In Joint Opinion 2/2026, the EDPB and EDPS express significant concerns with proposed Article 41a:

  1. Material scope of EU data protection law at stake
    Deciding whether information is personal data defines when the GDPR applies. Allowing the Commission – via implementing acts – to determine means and criteria for when pseudonymised data are no longer personal could de facto reshape the GDPR’s material scope “for whom and when,” which the authorities argue should be determined independently by supervisory authorities, under court control, with the EDPB ensuring consistent application.
  1. Legal certainty may not improve
    The draft says implementation of the Commission’s means/criteria “may be used as an element” to show non‑identifiability.
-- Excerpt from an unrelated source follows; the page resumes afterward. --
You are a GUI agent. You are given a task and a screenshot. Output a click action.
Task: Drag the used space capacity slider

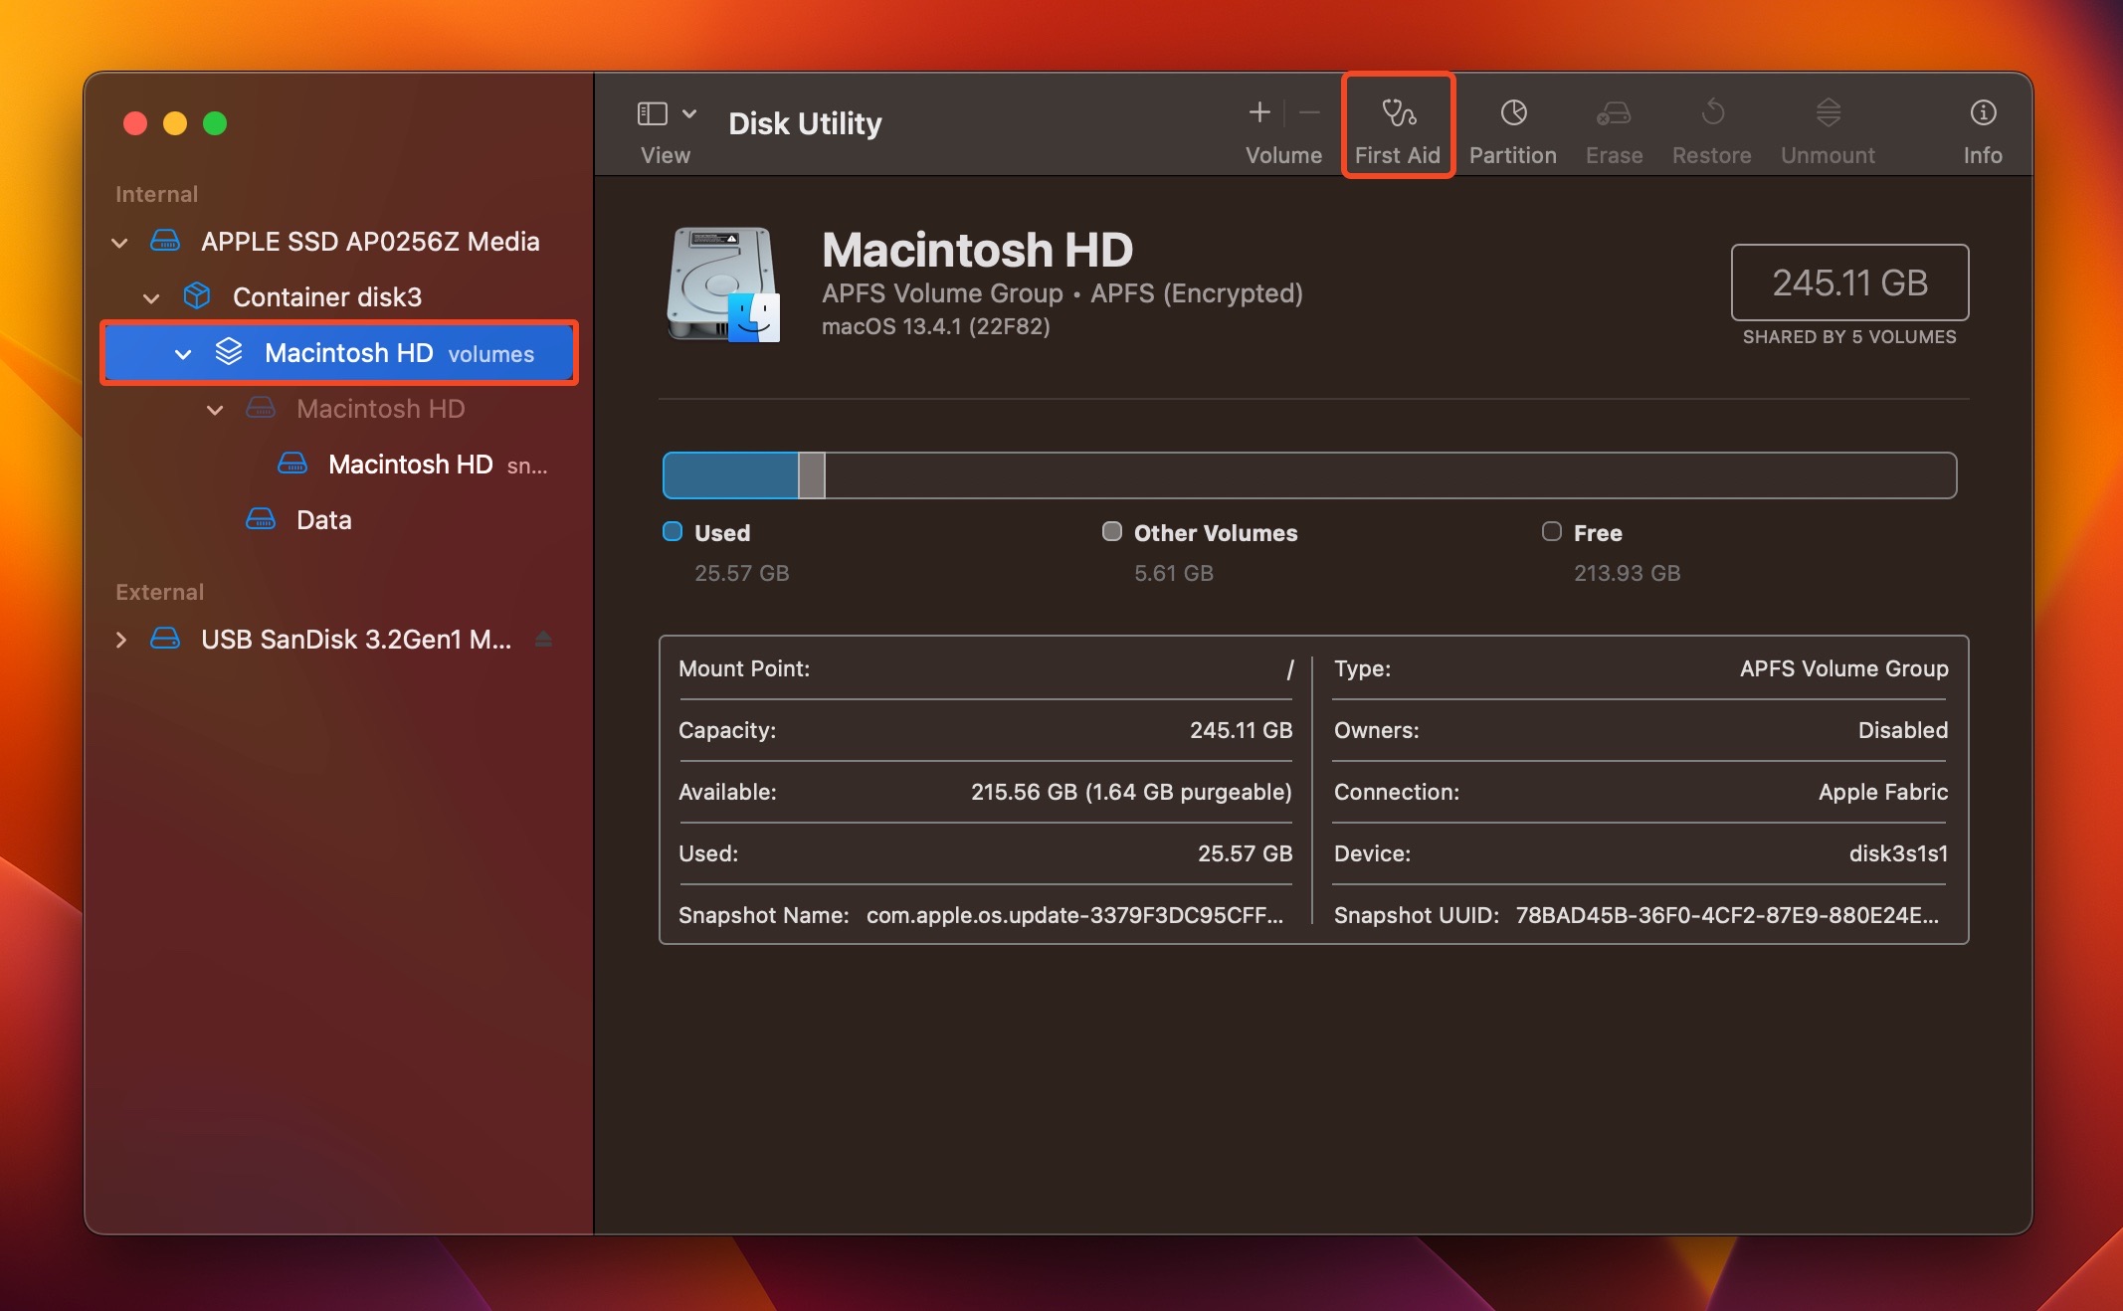(x=732, y=474)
The authorities find this ambiguous: Would it create a rebuttable presumption or merely one factor among others? Such uncertainty risks more complexity and confusion, contrary to the proposal’s simplification goals.

Regulatory ask:
The EDPB and EDPS recommend deleting Article 41a from the proposal.

What this means for organisations

  • Today’s steady state remains: Pseudonymised data are generally still personal data; pseudonymisation reduces risk and supports lawfulness, security, and privacy by design, but does not itself exclude GDPR applicability.
  • If Article 41a were adopted: There could be structured criteria (and potentially industry‑specific or recipient‑specific categories) to support assertions that certain pseudonymised datasets are non‑personal. However, the legal effect might be limited if criteria only serve as one evidentiary element rather than a presumption – leaving residual uncertainty.
  • Regulatory trajectory: Given the EDPB–EDPS stance, expect intense debate in the legislative process. Controllers should not plan on deregulatory outcomes; continue to treat pseudonymised data as personal unless robustly anonymised per existing standards.